In effect, this is similar to spu_run: currently, the
spu_run syscall runs the SPU, then blocks until an event happens,
which is then returned to userpsace as the return value of
spu_run. The main difference is that we don't block in the kernel
while the SPU is running.
So, I've been coding up an experimental change to spufs. Firstly, we have
to explicitly tell the kernel that we want a context to operate in asynchronous
mode, so I've added a new flag to the spu_create syscall:
SPU_CREATE_ASYNC.
I've opted for a file-based interface to these asynchronous contexts -
SPU events are retrieved by reading from a file. Contexts that are created with
the SPU_CREATE_ASYNC flag have an extra file present (called
something like "event") in their context directory in the
spufs mount. Reading from this file allows applications to retreive events
that the SPU program has raised.
We need to define a format for the data read from this events file, so here's something to get started with:
struct spu_event { uint32_t event; uint32_t status; uint32_t npc; };
- where the event member specifies which event happened - a
stop-and-signal for example.
The status and npc members return the status of the SPU and the next program counter register, respectively. While not strictly necessary (this information is available from other files in spufs), it's very likely that the application will need these values in order to handle the event.
So, users of this interface may look something like this:
uint32_t npc = 0; struct context { int fd; int event_fd; } context; /* create the context */ context.fd = spu_create("/spu/ctx", NULL, SPU_CREATE_ASYNC); /* open the events file */ context.event_fd = openat(context.fd, "event", O_RDWR); /* start the context running. unlike the spu_run syscall, * this function does not block for the duration of the * spu program */ run_context(&context, npc); for (;;) { struct spu_event event; /* get the next event caused by the SPU */ read(context.event_fd, &event, sizeof(event)); if (event.event == SPU_EVENT_STOP) break; /* handle other event ... */ }
Note that the userspace examples here are not what we'd present to Cell application developers. They're more low-level examples of how the new asynchronous kernel interface works. In fact, the changes could be completely transparent to applications which use the libSPE interface.
This isn't far from the API provided by the current spu_run
syscall, except that we're not waiting in the kernel while the SPU is
running.
Also, we're going to need to control the SPU somehow - for example, we need
to implement the run_context function in the pseudocode above.

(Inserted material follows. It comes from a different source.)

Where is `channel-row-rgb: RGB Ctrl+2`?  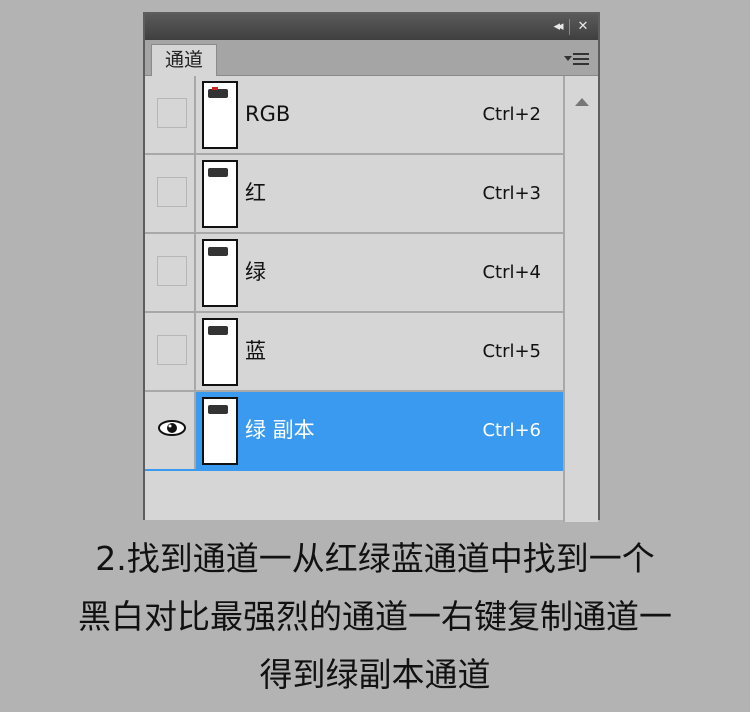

Rather than overloading the spu_run syscall, I've opted to use the
same event file - writes to this file will allow userspace to control the SPU.

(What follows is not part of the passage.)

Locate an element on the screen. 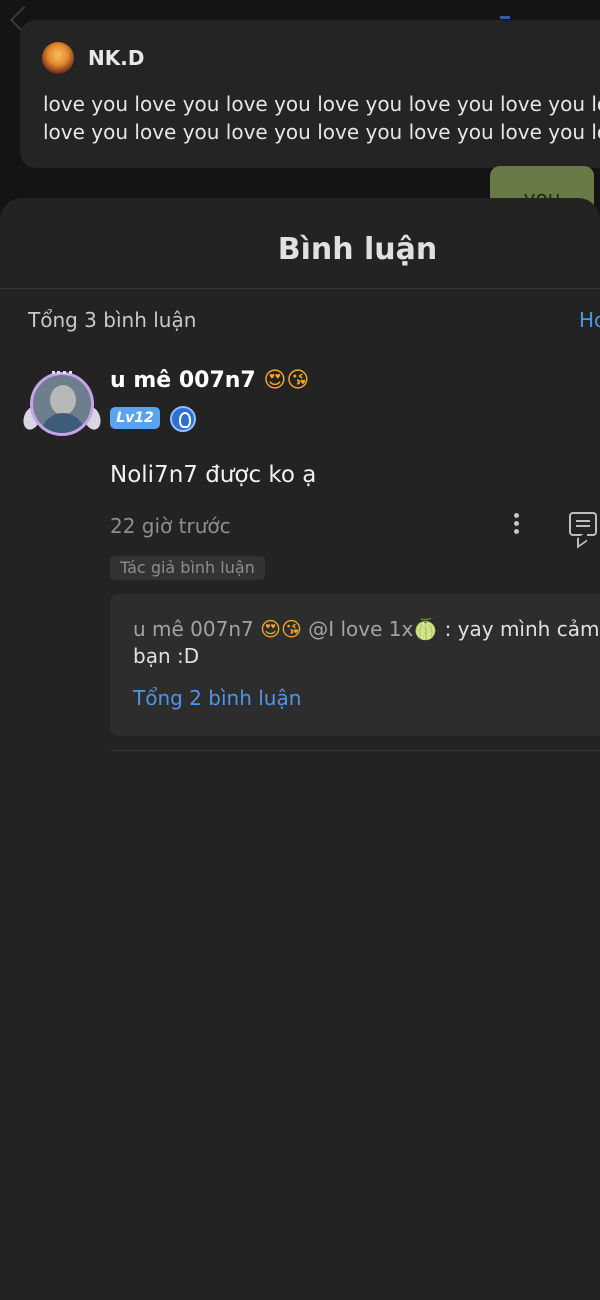 This screenshot has height=1300, width=600. name-emojis: 😍😘 is located at coordinates (286, 380).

I'm still working out the exact format of these writes, but the way I've
implemented it at the moment is that the application can write structures of
this layout to the file:
struct spu_control { uint32_t op; char data[]; };
The contents of the data member depends on the operation
requested (specified by the op member). For example, a 'start spu'
operation would have four extra bytes - a uint32_t containing the
NPC to start the SPU execution from. A 'stop spu' operation doesn't require any
extra parameters, so the data member would be 0 bytes long.
This would allow us to implement the run_context function
as follows:
void run_context(struct context *context, uint32_t npc) { uint32_t buf[2]; buf[0] = SPU_CONTROL_START_SPU; buf[1] = npc; write(context.event_fd, buf, sizeof(buf)); }
There are plenty of other issues to deal with (like signals, and debugging), but I have a basic prototype working at the moment. More to come!